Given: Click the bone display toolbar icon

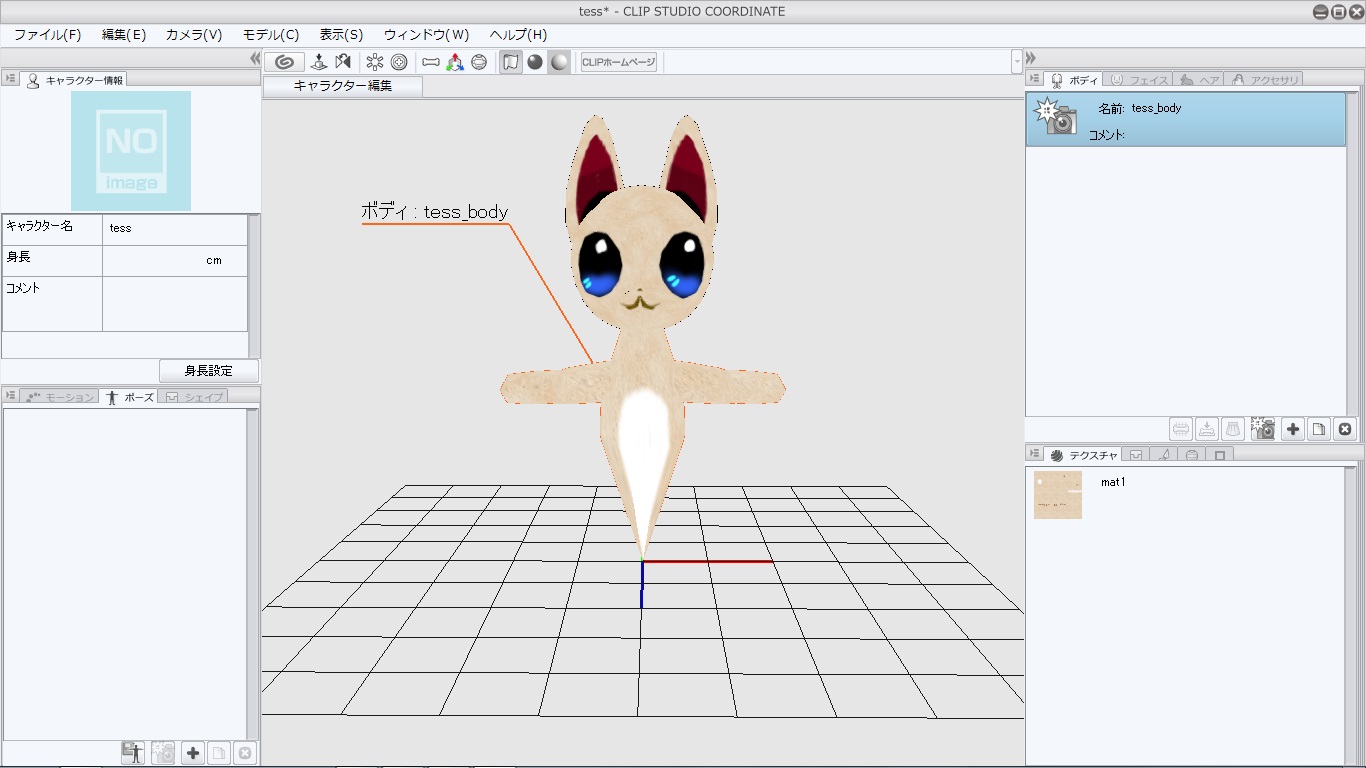Looking at the screenshot, I should pyautogui.click(x=431, y=62).
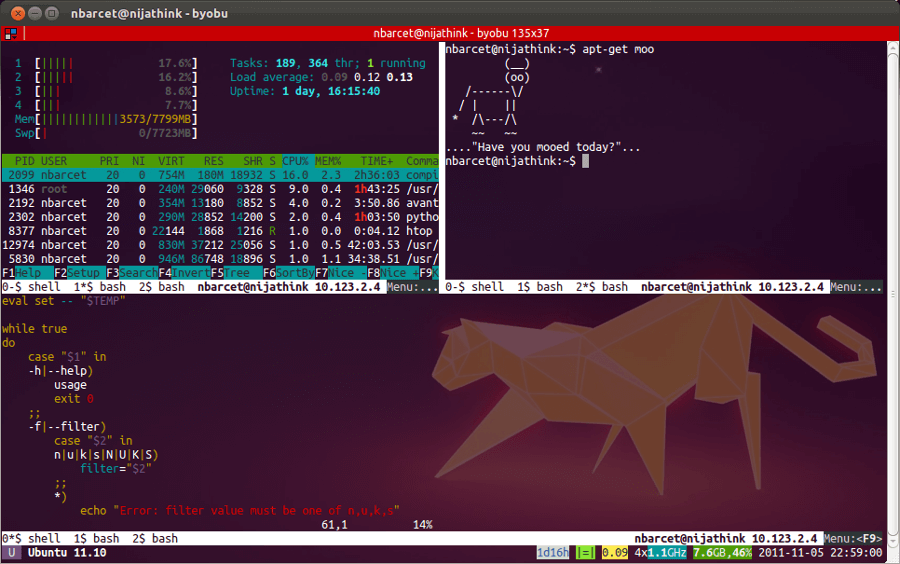Switch to 0-$ shell window in right pane
This screenshot has height=564, width=900.
[x=474, y=287]
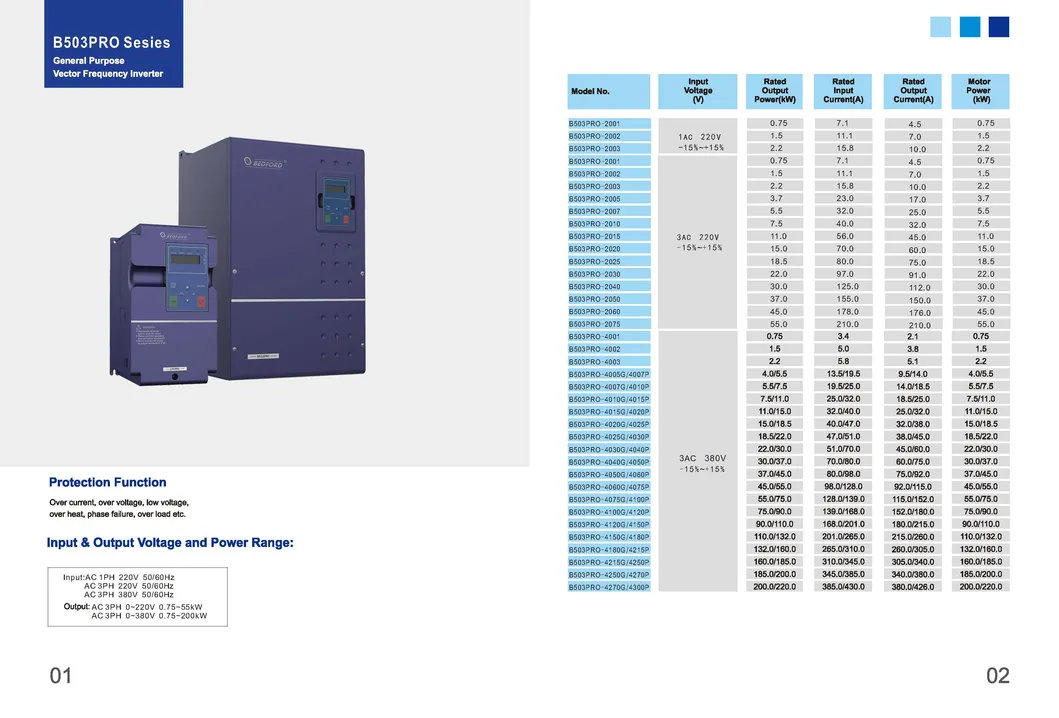Select model row B503PRO-4001
The width and height of the screenshot is (1059, 718).
point(608,337)
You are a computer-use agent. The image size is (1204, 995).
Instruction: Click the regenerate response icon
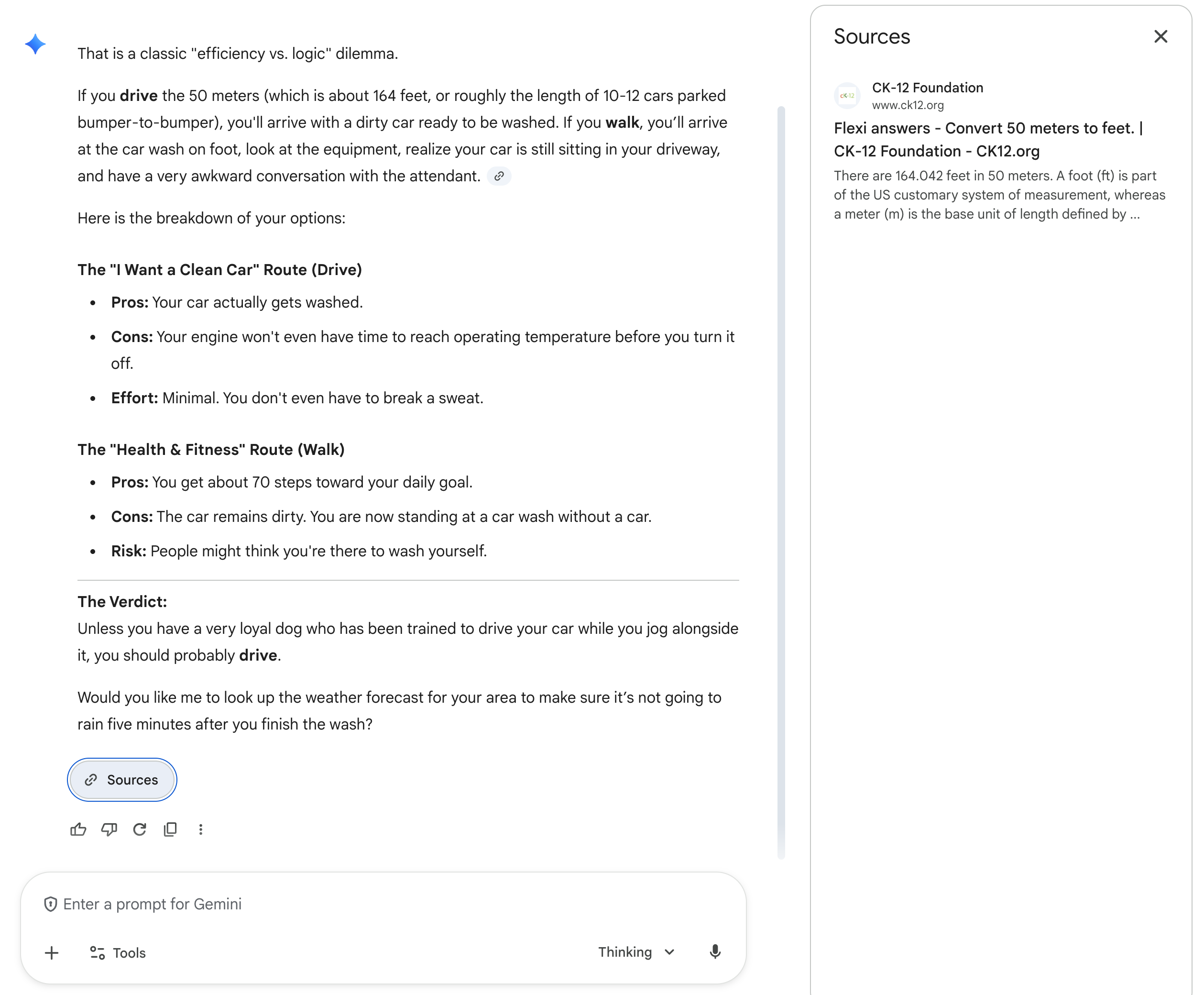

◆ ◆ ◆ ◆ ◆

§ **Exercise description**
Give the entries again, exactly and in full, with no image included.

§ **Exercise response**
Given: Click the bone display toolbar icon

Looking at the screenshot, I should pyautogui.click(x=431, y=62).
Switch to 0-$ shell window in right pane
This screenshot has height=564, width=900.
[x=474, y=287]
Select model row B503PRO-4001
The width and height of the screenshot is (1059, 718).
point(608,337)
You are a computer-use agent. The image size is (1204, 995).
Instruction: Click the regenerate response icon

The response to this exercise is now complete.